• _Required action_
The listing below should be copied in full, word for word.

----------

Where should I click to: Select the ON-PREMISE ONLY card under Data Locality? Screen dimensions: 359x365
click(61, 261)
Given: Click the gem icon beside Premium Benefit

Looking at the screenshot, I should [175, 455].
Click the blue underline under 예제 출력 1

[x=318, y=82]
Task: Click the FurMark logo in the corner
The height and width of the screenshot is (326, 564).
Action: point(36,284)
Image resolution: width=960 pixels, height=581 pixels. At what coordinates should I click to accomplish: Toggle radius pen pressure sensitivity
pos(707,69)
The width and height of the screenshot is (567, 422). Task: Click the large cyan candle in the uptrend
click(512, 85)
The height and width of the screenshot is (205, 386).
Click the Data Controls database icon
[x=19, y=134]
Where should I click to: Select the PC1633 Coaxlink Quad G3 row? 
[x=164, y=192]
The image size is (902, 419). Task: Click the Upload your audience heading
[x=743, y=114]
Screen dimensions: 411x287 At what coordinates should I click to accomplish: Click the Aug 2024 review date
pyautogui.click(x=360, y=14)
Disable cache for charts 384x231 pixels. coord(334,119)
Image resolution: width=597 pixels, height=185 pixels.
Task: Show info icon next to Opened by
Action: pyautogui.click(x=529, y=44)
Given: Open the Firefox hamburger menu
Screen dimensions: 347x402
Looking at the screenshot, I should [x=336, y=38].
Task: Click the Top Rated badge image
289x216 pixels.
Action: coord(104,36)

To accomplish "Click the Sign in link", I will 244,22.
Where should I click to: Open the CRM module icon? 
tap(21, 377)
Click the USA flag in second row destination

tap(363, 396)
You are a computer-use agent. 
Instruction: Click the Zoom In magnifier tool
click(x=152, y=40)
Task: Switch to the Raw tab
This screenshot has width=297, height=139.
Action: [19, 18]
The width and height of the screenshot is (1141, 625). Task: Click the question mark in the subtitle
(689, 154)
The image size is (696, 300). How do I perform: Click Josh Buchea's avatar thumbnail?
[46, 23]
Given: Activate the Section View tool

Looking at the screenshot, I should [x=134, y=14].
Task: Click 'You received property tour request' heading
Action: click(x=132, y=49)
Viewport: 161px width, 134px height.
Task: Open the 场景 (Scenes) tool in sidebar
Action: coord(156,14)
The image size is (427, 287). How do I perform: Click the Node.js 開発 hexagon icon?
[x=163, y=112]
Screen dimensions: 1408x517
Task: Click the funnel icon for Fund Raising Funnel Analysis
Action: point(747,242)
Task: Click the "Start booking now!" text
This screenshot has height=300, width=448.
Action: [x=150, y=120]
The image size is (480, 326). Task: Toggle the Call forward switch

----------

• _Result below_
Where should I click to: Select the ON-PREMISE ONLY card under Data Locality? Screen dimensions: 359x365
click(61, 261)
Given: Click the gem icon beside Premium Benefit

Looking at the screenshot, I should [175, 455].
Click the blue underline under 예제 출력 1

[x=318, y=82]
Task: Click the FurMark logo in the corner
The height and width of the screenshot is (326, 564).
Action: point(36,284)
Image resolution: width=960 pixels, height=581 pixels. At what coordinates should I click to accomplish: Toggle radius pen pressure sensitivity
pos(707,69)
The width and height of the screenshot is (567, 422). Task: Click the large cyan candle in the uptrend
click(512, 85)
The height and width of the screenshot is (205, 386).
Click the Data Controls database icon
[x=19, y=134]
Where should I click to: Select the PC1633 Coaxlink Quad G3 row? 
[x=164, y=192]
The image size is (902, 419). Task: Click the Upload your audience heading
[x=743, y=114]
Screen dimensions: 411x287 At what coordinates should I click to accomplish: Click the Aug 2024 review date
pyautogui.click(x=360, y=14)
Disable cache for charts 384x231 pixels. coord(334,119)
Image resolution: width=597 pixels, height=185 pixels.
Task: Show info icon next to Opened by
Action: pyautogui.click(x=529, y=44)
Given: Open the Firefox hamburger menu
Screen dimensions: 347x402
Looking at the screenshot, I should [x=336, y=38].
Task: Click the Top Rated badge image
289x216 pixels.
Action: coord(104,36)

To accomplish "Click the Sign in link", I will 244,22.
Where should I click to: Open the CRM module icon? 
tap(21, 377)
Click the USA flag in second row destination

tap(363, 396)
You are a computer-use agent. 
Instruction: Click the Zoom In magnifier tool
click(x=152, y=40)
Task: Switch to the Raw tab
This screenshot has width=297, height=139.
Action: [19, 18]
The width and height of the screenshot is (1141, 625). Task: Click the question mark in the subtitle
(689, 154)
The image size is (696, 300). How do I perform: Click Josh Buchea's avatar thumbnail?
[46, 23]
Given: Activate the Section View tool

Looking at the screenshot, I should [x=134, y=14].
Task: Click 'You received property tour request' heading
Action: click(x=132, y=49)
Viewport: 161px width, 134px height.
Task: Open the 场景 (Scenes) tool in sidebar
Action: coord(156,14)
The image size is (427, 287). How do I perform: Click the Node.js 開発 hexagon icon?
[x=163, y=112]
Screen dimensions: 1408x517
Task: Click the funnel icon for Fund Raising Funnel Analysis
Action: point(747,242)
Task: Click the "Start booking now!" text
This screenshot has height=300, width=448.
Action: [x=150, y=120]
The image size is (480, 326). Task: Toggle the Call forward switch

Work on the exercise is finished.